*EXCERPT PROVIDED:*
---*---
Asian credit investment firm

ADM Capital (ADM) is an Asian investment management firm headquartered in Hong Kong. The firm focuses on private credit lending but also makes investments related to distressed debt and private equity.

== Background ==
ADM was founded in 1998 by Chris Botsford, Deny Firth and Robert Appleby who came from investment banking backgrounds. After the 1997 Asian financial crisis, the firm's objective was to invest in the region's distressed debt and special situations.

The 1997 Asian financial crisis resulted in $600 billion of distressed debt which was an opportunity for ADM. The firm which described itself cross between a private equity and a distressed debt strategy was to buy debt from existing creditors, then help restructure the company that issued the debt before selling out and reaping annualised rates of return of over 25%. ADM did not hide its predatory nature but stated based on its strict ethics it avoided hostile takeovers and socially or environmentally damaging industries. The Asian Development Bank invested in ADM's funds to help soften the firm's image. At the time the focus of ADM was on Southeast Asia. Investments included India Cements, the Bangkok Mass Transit System and Rizal Commercial Banking Corporation.

In the 2000s, ADM started investing in Chinese non-performing loans.

In 2006, ADM established the ADM Capital Foundation which invested in philanthropic causes in Asia. ADM was approached by M’Lop Tapang, a Cambodian organization working with children, to help secure funding for a permanent day centre. The project lead to the creation of the foundation. In 2012, it had 10 employees and had invested $7 million into projects since establishment.

During the 2008 financial crisis, ADM raised an additional $1 billion for its funds to invest in distressed debt. This was due to the opportunities in the period such as Chinese property and manufacturing companies facing debt repayment difficulties as well as the Australian market in general.
---*---
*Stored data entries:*
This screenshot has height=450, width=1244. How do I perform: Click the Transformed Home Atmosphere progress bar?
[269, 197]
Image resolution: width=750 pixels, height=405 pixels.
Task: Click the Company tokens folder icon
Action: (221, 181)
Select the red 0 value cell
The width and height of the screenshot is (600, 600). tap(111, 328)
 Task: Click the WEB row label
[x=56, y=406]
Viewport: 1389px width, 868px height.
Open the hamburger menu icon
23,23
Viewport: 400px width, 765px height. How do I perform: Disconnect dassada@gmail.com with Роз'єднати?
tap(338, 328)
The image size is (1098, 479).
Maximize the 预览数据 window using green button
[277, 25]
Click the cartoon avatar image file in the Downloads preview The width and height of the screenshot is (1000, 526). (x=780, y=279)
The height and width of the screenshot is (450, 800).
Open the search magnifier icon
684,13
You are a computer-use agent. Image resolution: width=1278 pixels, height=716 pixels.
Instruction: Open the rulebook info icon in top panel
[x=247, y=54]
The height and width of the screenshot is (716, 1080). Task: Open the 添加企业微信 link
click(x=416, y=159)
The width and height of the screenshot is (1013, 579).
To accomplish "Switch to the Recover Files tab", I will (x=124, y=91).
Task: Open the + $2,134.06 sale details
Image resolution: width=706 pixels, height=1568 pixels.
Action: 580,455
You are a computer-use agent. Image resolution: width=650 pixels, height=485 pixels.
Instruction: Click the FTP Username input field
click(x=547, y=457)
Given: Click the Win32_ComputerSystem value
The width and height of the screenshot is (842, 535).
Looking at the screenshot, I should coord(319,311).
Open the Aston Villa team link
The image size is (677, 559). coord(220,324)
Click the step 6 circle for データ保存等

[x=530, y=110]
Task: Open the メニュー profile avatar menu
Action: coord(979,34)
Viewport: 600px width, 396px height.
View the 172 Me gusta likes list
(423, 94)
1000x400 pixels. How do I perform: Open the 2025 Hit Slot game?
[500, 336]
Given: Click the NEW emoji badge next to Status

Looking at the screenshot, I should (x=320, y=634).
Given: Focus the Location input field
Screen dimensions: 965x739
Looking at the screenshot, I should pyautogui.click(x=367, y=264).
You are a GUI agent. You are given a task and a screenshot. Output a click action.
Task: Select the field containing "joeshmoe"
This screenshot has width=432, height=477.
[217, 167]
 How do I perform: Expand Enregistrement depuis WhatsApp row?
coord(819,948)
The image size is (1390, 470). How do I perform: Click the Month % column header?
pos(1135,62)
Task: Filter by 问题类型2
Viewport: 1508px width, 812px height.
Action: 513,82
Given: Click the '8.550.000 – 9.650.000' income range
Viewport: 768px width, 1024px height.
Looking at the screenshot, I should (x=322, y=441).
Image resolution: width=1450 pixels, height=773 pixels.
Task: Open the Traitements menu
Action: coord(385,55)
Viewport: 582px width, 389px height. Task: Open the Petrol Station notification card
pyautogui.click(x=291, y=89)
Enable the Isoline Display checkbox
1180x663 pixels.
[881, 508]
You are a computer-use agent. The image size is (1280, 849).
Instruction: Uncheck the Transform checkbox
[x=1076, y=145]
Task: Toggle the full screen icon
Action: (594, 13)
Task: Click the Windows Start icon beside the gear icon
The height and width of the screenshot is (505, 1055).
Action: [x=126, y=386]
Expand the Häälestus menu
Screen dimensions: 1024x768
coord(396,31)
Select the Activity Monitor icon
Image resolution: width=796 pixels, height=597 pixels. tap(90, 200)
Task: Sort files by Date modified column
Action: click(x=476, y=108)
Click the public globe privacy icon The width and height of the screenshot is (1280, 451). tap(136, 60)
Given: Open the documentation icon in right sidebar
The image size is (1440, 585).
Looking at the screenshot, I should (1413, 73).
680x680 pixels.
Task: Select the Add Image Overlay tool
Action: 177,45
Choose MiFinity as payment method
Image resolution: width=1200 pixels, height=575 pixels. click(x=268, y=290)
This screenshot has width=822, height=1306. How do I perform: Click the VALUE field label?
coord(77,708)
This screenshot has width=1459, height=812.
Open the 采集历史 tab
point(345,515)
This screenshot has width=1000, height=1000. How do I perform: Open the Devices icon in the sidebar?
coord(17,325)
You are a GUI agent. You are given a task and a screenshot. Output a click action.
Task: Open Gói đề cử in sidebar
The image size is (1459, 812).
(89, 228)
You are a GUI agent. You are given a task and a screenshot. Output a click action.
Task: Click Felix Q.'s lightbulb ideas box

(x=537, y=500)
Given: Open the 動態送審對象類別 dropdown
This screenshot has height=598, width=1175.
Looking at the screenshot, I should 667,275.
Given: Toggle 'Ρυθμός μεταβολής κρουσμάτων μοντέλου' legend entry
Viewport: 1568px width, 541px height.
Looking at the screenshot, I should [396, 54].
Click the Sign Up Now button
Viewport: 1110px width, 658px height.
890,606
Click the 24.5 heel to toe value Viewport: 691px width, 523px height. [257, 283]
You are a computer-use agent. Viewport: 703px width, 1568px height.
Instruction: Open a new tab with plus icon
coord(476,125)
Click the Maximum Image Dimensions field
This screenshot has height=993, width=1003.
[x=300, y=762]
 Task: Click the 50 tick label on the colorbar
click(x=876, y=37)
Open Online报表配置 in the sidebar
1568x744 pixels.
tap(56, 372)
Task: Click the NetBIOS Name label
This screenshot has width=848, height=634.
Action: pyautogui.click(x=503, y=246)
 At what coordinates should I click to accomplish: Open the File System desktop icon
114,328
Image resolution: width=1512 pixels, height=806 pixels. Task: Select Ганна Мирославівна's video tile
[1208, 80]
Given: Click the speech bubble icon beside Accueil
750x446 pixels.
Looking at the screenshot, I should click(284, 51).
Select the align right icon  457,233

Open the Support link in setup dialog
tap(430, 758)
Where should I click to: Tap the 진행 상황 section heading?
---*---
Continue the article on ADM Capital from the point where it ends, picking up after its last sentence.

In 2012, it was reported that ADM was moving its focus towards private credit financing due to European banks withdrawing capital from Asia and less distressed debt deals as a result of Asia's economy performing well. ADM launched a lending facility in partnership with International Finance Corporation (IFC) to provide loans to financially stressed mid-sized Asian companies. Such companies could not obtain financing via traditional channels could obtain loans from ADM that were generally short term ranging from $20 million to $50 million each.

ADM later on expanded into Europe and Kazakhstan to carry out private equity activities. Investors of funds focused on those areas included Black Sea Trade and Development Bank, European Bank for Reconstruction and Development and the IFC. In 2014, ADM restructured its Central Eastern Europe and Kazakhstan team in 2014 to provide greater autonomy. In August 2018, ADM spun out its Central Eastern Europe and Kazakhstan business via management buyout to form CCL Capital. ADM did not retain an economic interest in the new firm as it wanted to focus on its existing business activities.

In 2016, ADM launched the Cibus business which focused on investing in Agribusiness companies in the OECD markets via equity and equity-linked debt. The debut Cibus fund raised $452 million to invest in high-growth companies.

In November 2020, it was reported ADM was raising a $500 million debt fund that focused on financing Southeast Asian renewable energy projects. The Asian Infrastructure Investment Bank committed $100 million to it.

In March 2024, ADM stated Chinese companies seeking outbound investments presented private credit lending opportunities since they could not get funding from local banks due to complexities of cross-border transactions. ADM had funded China Minsheng Investment Group's acquisition of Grouse Mountain Resort.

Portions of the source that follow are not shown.